A single number is required: how many lines below include the string "Viya".

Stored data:
──────

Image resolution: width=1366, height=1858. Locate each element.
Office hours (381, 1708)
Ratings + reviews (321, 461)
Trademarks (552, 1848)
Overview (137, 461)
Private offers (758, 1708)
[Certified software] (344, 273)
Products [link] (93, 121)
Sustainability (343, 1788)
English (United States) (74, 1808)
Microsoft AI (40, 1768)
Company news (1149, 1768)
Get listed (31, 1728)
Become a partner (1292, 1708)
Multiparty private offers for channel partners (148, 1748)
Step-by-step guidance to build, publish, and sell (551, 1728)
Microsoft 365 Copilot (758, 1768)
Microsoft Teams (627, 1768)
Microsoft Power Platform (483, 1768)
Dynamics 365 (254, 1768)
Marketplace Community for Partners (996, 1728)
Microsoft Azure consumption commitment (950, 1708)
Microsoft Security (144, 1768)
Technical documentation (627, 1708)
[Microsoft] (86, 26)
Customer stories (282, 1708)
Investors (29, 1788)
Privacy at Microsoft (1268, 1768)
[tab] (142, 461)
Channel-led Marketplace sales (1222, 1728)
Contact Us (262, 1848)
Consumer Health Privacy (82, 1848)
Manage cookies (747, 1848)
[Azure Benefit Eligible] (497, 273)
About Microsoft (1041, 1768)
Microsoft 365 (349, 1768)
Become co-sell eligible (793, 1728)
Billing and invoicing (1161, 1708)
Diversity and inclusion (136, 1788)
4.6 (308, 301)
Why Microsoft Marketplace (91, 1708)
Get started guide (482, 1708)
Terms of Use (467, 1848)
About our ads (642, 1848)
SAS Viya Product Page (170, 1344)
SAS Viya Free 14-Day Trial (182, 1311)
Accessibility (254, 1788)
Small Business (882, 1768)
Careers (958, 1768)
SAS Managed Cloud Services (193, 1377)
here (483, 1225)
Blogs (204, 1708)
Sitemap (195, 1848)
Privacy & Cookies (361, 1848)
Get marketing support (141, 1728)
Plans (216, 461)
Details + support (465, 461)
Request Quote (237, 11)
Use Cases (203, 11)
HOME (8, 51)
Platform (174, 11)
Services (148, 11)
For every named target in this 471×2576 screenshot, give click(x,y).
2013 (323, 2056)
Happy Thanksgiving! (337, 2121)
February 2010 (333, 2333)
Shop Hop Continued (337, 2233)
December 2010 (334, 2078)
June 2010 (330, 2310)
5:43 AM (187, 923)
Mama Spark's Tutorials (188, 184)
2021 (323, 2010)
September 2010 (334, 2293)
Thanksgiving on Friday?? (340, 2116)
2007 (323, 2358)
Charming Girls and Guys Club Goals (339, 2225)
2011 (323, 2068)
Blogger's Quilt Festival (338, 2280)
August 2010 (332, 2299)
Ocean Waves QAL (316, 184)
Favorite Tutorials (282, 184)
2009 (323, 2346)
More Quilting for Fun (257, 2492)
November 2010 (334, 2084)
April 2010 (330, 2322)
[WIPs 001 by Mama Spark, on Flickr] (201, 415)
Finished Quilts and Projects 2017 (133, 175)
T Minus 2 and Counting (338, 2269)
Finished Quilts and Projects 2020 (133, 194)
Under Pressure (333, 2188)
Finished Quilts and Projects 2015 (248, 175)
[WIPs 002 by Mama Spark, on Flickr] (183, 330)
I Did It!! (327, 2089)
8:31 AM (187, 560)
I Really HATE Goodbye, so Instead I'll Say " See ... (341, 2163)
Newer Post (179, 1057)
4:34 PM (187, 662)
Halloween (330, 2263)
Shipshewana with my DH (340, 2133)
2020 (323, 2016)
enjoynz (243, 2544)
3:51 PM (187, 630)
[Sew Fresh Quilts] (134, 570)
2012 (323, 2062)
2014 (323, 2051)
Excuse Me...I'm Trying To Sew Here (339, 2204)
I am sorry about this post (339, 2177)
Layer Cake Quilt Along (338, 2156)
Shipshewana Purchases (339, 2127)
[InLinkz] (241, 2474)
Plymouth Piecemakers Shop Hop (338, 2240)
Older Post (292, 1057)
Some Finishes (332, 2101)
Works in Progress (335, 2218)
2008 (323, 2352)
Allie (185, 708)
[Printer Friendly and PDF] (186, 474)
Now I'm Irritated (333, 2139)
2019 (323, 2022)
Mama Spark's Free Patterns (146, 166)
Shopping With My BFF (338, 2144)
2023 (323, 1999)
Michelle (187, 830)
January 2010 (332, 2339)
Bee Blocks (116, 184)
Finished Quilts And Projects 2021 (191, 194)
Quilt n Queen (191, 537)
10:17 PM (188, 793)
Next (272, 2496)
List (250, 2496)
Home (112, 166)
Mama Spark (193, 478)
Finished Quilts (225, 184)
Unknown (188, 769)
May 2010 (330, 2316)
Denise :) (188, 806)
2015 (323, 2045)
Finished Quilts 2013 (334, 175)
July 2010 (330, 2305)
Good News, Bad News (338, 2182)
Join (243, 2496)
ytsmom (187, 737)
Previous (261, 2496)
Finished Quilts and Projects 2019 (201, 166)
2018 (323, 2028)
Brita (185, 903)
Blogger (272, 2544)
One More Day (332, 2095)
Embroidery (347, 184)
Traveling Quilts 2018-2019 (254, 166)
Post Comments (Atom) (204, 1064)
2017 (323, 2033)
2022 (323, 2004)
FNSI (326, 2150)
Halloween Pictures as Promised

──────

| Reply to the task |
2